# setting up xbox live with wireless router



## jdsmommy (Aug 9, 2007)

Can you please help me, I am completely ignorant to this whole set-up for xbox live. my son is trying to setup his new xbox 360 to xbox live, we have verizon on-line dsl with a westell e90-8100015-d6 modem, we have the wireless adapter for the xbox 360 and a wireless router (actiontec gt704wg). That is as far as i go, can you please walk me through how to hook everything together so that it will work correctly? Please helP! my son is going nuts waiting for me to figure this out! Thank you so much!


----------



## theriddler (Jul 23, 2007)

do you want your 360 to work wirelessly?

it would be easier if you just use your ethernet cable, connect it straight from your xbox 360 to the back of your modem


----------



## Couriant (Mar 26, 2002)

If you can, the best option is to use an ethernet cable, but if not, you will need to look at the following:

How to set up your XBOX to your Wireless Network
http://www.xbox.com/en-US/support/systemsetup/xbox360/accessories/wirelessnetworkadapter.htm

How to setup and connect to XBOX Live
http://www.xbox.com/en-US/live/howto101.htm


----------



## jdsmommy (Aug 9, 2007)

The trouble with setting up the xbox console that we are having is the console is downstairs and my pc and modem are upstairs. we bought a wireless adapter for the xbox and i have a actiontec gt704wc wireless gateway, but i don't know how to make all the components work together. Any help from xbox is so confusing and i am not very literate when it comes to all of these gaming consoles. please help! Thanks in advance.


----------



## Couriant (Mar 26, 2002)

I am assuming that you meant the GT704-WG as that is the only one I see that is close.
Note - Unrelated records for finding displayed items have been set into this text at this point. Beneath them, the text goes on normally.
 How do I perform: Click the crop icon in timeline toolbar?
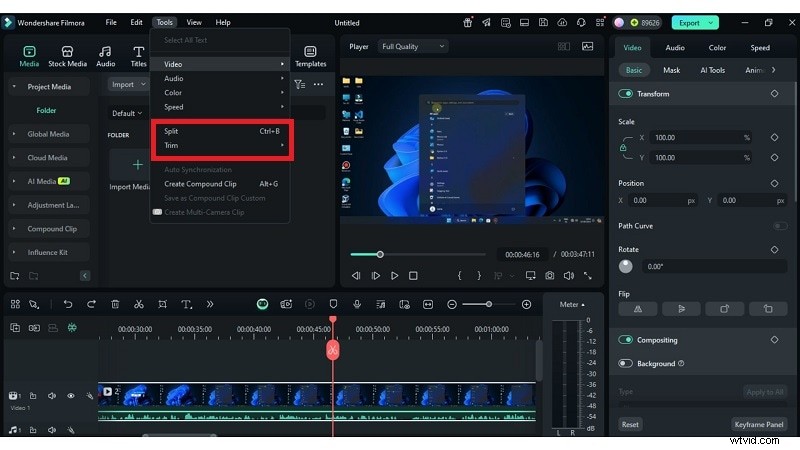click(x=162, y=304)
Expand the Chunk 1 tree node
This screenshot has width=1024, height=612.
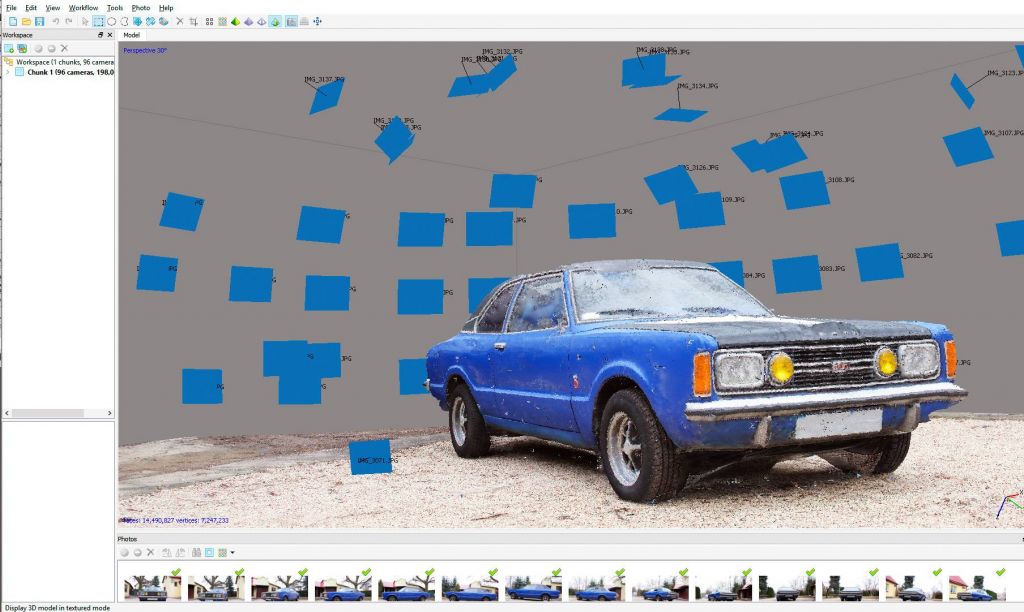point(8,72)
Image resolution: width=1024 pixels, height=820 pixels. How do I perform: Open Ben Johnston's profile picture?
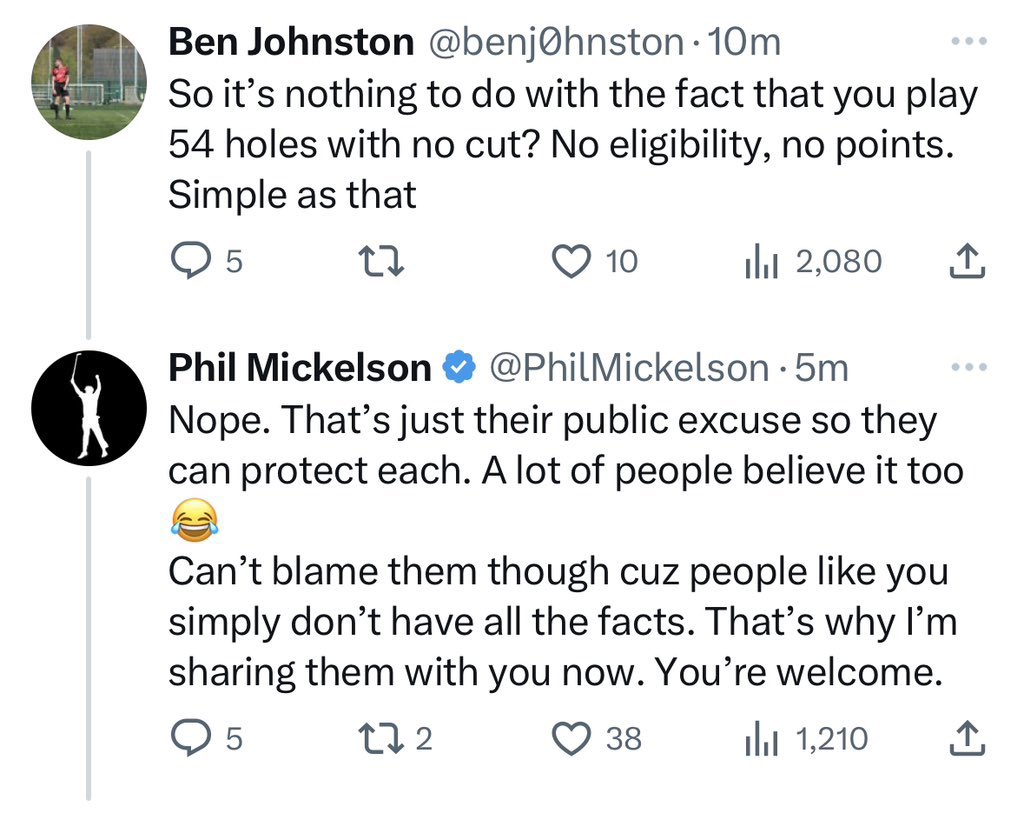pos(89,82)
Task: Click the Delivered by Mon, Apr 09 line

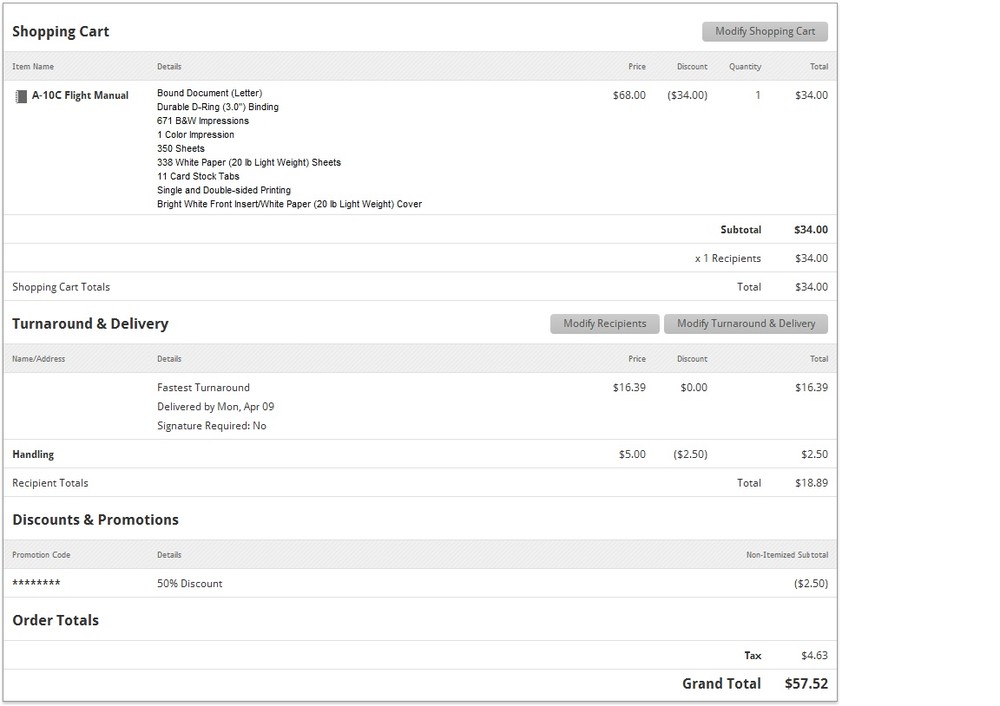Action: (x=215, y=407)
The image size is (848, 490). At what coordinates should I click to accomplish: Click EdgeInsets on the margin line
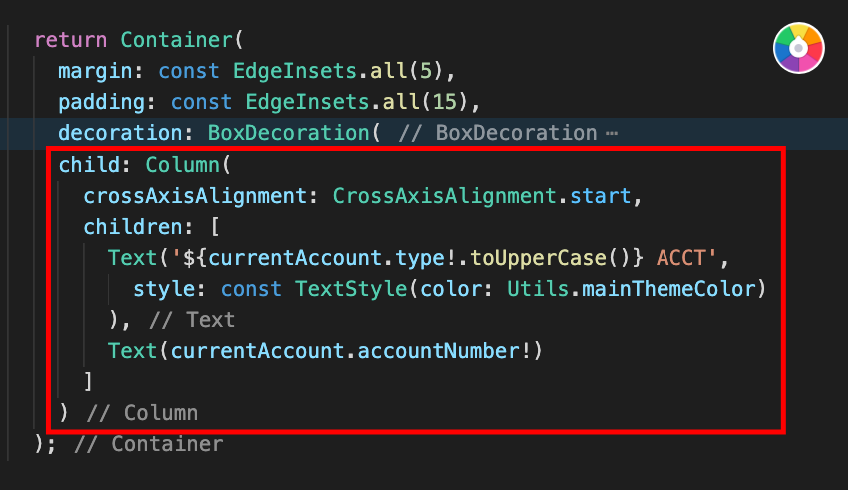295,71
This is on Actiontec's site:

Will my Xbox work with the Actiontec Wireless DSL Gateway?
Yes, the Actiontec Wireless DSL Gateway is compatible with the Xbox. You will need to set a static IP on the Xbox in the Xbox live network settings. You will also need to forward ports 3074 both UDP & TCP, 53 both UDP & TCP, and 88 UDP if you run into DSL Resolution errors.

Go here to configure your gateway.

If your gateway LAN IP address is set to 192.168.0.1, then I would suggest not changing that and give your XBOX the static IP address of 192.168.0.254


----------